Segment Start: INFORMATION SUPPLIED
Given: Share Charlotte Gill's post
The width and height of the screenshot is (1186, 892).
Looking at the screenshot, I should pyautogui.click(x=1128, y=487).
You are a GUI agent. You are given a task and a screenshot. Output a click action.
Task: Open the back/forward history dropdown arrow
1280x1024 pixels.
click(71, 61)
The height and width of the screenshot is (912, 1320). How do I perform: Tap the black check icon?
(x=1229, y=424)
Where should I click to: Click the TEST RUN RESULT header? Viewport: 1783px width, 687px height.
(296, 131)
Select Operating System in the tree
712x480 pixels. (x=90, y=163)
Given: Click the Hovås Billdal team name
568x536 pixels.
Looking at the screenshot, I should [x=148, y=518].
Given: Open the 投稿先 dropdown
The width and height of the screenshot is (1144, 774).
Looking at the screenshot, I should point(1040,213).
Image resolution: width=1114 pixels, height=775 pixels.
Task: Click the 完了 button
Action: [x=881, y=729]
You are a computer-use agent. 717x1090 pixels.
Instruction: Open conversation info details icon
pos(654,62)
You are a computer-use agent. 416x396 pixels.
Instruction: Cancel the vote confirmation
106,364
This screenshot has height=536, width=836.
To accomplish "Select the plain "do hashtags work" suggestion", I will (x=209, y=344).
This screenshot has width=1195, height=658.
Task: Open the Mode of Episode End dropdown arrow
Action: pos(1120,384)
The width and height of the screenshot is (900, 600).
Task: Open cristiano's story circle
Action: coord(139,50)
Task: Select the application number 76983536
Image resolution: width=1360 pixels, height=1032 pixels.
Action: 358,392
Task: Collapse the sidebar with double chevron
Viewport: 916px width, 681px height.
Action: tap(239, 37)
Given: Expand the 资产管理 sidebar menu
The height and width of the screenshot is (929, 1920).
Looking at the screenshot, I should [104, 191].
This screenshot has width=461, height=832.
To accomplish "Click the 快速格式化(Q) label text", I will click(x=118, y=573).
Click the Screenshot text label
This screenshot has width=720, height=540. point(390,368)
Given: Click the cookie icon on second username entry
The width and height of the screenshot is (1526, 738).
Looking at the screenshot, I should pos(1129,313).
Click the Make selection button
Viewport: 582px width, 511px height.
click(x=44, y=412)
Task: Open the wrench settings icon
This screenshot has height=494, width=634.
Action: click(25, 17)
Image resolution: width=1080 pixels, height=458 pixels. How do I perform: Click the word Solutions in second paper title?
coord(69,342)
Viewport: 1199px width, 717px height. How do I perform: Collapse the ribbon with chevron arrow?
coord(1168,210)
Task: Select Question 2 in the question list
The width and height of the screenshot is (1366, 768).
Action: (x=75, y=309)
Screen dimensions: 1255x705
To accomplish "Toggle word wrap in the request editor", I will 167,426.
Segment End: INFORMATION SUPPLIED
Only the lines from the one with "Task: Open the wrench settings icon" to the end of the entries above belong in your answer. Retype them exactly.

Task: Open the wrench settings icon
This screenshot has height=494, width=634.
Action: click(25, 17)
Image resolution: width=1080 pixels, height=458 pixels. How do I perform: Click the word Solutions in second paper title?
coord(69,342)
Viewport: 1199px width, 717px height. How do I perform: Collapse the ribbon with chevron arrow?
coord(1168,210)
Task: Select Question 2 in the question list
The width and height of the screenshot is (1366, 768).
Action: (x=75, y=309)
Screen dimensions: 1255x705
To accomplish "Toggle word wrap in the request editor", I will 167,426.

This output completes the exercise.